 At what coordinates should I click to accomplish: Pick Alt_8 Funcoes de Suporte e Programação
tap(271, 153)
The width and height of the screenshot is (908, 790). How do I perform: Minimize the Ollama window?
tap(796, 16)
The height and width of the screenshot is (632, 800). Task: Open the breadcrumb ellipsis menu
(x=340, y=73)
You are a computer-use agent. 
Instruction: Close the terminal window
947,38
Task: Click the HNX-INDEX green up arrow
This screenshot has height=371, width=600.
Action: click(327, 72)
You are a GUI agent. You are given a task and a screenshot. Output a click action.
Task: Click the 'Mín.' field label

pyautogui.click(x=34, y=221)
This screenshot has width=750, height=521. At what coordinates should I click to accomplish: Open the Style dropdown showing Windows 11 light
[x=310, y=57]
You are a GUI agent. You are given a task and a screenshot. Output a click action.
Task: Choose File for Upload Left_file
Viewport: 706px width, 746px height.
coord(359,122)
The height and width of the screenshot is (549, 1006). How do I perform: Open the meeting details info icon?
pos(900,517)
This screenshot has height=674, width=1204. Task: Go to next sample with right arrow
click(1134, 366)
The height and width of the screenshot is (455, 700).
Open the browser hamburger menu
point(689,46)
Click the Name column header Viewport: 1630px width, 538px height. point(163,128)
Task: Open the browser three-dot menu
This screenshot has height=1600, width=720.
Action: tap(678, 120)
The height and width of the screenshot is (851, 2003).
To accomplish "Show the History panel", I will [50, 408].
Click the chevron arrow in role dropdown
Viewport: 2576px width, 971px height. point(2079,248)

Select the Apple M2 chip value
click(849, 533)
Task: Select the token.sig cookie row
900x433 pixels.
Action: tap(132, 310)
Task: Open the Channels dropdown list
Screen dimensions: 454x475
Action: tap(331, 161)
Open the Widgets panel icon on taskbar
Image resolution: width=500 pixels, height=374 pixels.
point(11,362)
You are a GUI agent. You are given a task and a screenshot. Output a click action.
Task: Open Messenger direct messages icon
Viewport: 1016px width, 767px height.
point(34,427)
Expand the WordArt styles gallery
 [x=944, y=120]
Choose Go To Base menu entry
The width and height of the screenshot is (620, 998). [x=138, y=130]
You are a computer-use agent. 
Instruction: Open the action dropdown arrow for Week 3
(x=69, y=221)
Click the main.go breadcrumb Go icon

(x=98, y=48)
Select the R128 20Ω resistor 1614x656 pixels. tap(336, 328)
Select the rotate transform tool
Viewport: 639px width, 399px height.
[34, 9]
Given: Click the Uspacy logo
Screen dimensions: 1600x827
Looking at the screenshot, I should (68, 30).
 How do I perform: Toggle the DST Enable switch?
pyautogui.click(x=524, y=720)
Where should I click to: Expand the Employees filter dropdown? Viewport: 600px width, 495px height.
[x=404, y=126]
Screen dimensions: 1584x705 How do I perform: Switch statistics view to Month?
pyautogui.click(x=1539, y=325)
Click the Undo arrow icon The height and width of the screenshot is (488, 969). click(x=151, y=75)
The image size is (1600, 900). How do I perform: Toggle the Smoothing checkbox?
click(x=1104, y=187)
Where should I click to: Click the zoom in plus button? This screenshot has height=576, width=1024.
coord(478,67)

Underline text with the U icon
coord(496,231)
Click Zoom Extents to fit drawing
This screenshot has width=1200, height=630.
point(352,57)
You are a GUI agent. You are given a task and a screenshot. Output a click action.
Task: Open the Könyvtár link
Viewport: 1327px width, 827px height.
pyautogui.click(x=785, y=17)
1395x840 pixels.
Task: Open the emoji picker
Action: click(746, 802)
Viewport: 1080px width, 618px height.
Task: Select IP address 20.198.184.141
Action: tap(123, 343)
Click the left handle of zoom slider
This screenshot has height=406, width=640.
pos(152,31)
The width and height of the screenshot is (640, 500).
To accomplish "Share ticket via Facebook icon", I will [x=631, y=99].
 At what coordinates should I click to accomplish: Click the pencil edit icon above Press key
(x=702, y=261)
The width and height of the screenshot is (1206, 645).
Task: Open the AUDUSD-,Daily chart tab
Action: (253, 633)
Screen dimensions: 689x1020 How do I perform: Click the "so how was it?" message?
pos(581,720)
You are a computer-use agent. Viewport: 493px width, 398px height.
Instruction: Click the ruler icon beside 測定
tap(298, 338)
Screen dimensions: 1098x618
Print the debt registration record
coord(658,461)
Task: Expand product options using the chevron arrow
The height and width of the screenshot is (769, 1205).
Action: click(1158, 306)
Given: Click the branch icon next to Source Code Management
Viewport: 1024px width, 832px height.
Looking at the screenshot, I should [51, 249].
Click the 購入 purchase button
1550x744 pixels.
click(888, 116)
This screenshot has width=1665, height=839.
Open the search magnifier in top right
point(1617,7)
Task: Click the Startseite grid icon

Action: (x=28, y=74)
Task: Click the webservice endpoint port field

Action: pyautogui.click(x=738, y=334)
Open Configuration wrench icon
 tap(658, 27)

Instructions for the task -
Nothing but a number should be given: how many lines in the records hold the word "will".

Completed task -
2